= Sidney Smythe =

English judge and politician

Sir Sidney Stafford Smythe, PC (1705 – 2 November 1778) was an English judge and politician.

==Early life==
Born in London, he was descended from Customer Smythe and Waller's "Sacharissa". His father, Henry Smythe of Old Bounds in the parish of Bidborough, Kent, died in 1706, aged 29. His mother, Elizabeth, the daughter of Dr. John Lloyd, canon of Windsor, then became the wife of William Hunt, and died on 6 October 1754.

Smythe was admitted to St John's College, Cambridge, as a fellow-commoner on 1 July 1721, and graduated B.A. in 1724. Having entered the Inner Temple on 5 June 1724, he was called to the bar in February 1728, and joined the home circuit. In 1740 he was appointed steward of the court of the king's palace at Westminster, in place of Sir Thomas Abney, and in Trinity term 1747 he was made a King's Counsel, and became a bencher of the Inner Temple. He was elected a Fellow of the Royal Society in 1742.

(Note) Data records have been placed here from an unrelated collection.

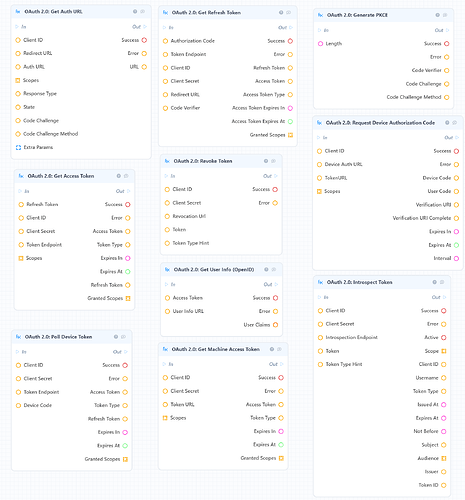The width and height of the screenshot is (465, 500).
Task: Click the settings icon on Get Auth URL node
Action: coord(135,11)
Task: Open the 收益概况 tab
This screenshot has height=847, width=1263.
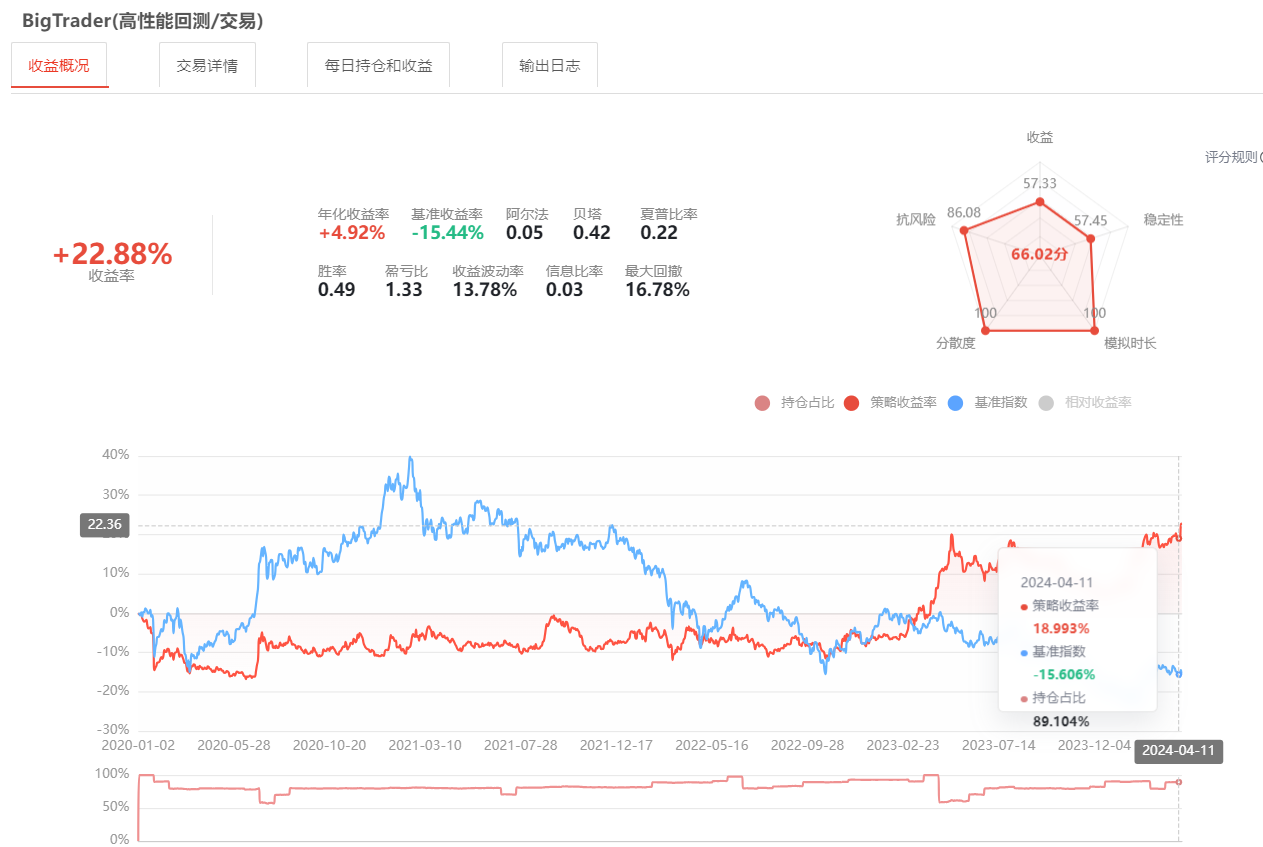Action: (59, 66)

At the 1747 British general election Smythe was returned to the House of Commons for the borough of East Grinstead. He sat in the house for three sessions, and there is no record of any speech he made. In January 1749 he took part in the prosecution of the smugglers who were tried for murder before a special commission at Chichester.

==Judge==
Smythe was appointed a baron of the exchequer in place of Charles Clarke who died in 1750. He received the order of the coif on 23 June 1750, took his seat on the bench, and on 7 November was knighted. With Heneage Legge he tried Mary Blandy at the Oxford assizes in March 1752.

While a puisne baron, Smythe was twice appointed a commissioner of the Great Seal. On the first occasion, from 19 November 1756 to 20 June 1757, he was joined in the commission with Sir John Willes and Sir John Eardley-Wilmot. On the second occasion, from 21 January 1770 to 23 January 1771, he was chief commissioner, his colleagues being Henry Bathurst and Sir Richard Aston.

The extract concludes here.